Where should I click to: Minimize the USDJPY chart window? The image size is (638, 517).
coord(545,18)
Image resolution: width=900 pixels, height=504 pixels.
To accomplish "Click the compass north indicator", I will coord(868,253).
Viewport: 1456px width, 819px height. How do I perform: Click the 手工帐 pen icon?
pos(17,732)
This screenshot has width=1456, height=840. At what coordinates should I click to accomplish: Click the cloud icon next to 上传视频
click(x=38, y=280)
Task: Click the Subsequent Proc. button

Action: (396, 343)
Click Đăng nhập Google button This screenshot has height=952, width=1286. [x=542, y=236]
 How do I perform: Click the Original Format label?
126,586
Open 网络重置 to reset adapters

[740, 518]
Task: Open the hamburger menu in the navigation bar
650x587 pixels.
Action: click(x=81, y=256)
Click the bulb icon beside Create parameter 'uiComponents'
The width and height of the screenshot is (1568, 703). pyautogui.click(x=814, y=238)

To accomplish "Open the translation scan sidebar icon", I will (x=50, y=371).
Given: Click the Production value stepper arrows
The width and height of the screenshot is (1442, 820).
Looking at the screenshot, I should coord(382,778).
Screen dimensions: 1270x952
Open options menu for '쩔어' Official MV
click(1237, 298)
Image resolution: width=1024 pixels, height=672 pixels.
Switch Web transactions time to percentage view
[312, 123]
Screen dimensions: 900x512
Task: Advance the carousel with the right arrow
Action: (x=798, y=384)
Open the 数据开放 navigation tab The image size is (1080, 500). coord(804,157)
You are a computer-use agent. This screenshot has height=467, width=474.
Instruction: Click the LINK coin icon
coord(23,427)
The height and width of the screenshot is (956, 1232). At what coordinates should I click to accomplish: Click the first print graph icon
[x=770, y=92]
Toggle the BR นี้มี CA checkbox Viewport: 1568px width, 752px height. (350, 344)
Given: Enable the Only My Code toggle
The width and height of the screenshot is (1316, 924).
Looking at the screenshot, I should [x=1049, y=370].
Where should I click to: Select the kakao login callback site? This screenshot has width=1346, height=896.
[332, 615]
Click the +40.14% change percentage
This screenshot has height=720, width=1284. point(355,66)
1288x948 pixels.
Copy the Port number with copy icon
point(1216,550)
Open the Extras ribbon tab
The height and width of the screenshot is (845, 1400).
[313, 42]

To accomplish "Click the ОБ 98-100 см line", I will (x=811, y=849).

Problem statement —
Update every one of the records above by replacing "Viewport" with "Display" wherever it occurs. Leave all other text unchanged.

Exercise output —
Where should I click to: Minimize the USDJPY chart window? The image size is (638, 517).
coord(545,18)
Image resolution: width=900 pixels, height=504 pixels.
To accomplish "Click the compass north indicator", I will coord(868,253).
Display: 1456px width, 819px height. How do I perform: Click the 手工帐 pen icon?
pos(17,732)
This screenshot has width=1456, height=840. At what coordinates should I click to accomplish: Click the cloud icon next to 上传视频
click(x=38, y=280)
Task: Click the Subsequent Proc. button

Action: (396, 343)
Click Đăng nhập Google button This screenshot has height=952, width=1286. [x=542, y=236]
 How do I perform: Click the Original Format label?
126,586
Open 网络重置 to reset adapters

[740, 518]
Task: Open the hamburger menu in the navigation bar
650x587 pixels.
Action: click(x=81, y=256)
Click the bulb icon beside Create parameter 'uiComponents'
The width and height of the screenshot is (1568, 703). pyautogui.click(x=814, y=238)

To accomplish "Open the translation scan sidebar icon", I will (x=50, y=371).
Given: Click the Production value stepper arrows
The width and height of the screenshot is (1442, 820).
Looking at the screenshot, I should coord(382,778).
Screen dimensions: 1270x952
Open options menu for '쩔어' Official MV
click(1237, 298)
Image resolution: width=1024 pixels, height=672 pixels.
Switch Web transactions time to percentage view
[312, 123]
Screen dimensions: 900x512
Task: Advance the carousel with the right arrow
Action: (x=798, y=384)
Open the 数据开放 navigation tab The image size is (1080, 500). coord(804,157)
You are a computer-use agent. This screenshot has height=467, width=474.
Instruction: Click the LINK coin icon
coord(23,427)
The height and width of the screenshot is (956, 1232). At what coordinates should I click to accomplish: Click the first print graph icon
[x=770, y=92]
Toggle the BR นี้มี CA checkbox Display: 1568px width, 752px height. (350, 344)
Given: Enable the Only My Code toggle
The width and height of the screenshot is (1316, 924).
Looking at the screenshot, I should [x=1049, y=370].
Where should I click to: Select the kakao login callback site? This screenshot has width=1346, height=896.
[332, 615]
Click the +40.14% change percentage
This screenshot has height=720, width=1284. point(355,66)
1288x948 pixels.
Copy the Port number with copy icon
point(1216,550)
Open the Extras ribbon tab
The height and width of the screenshot is (845, 1400).
[313, 42]

To accomplish "Click the ОБ 98-100 см line", I will (x=811, y=849).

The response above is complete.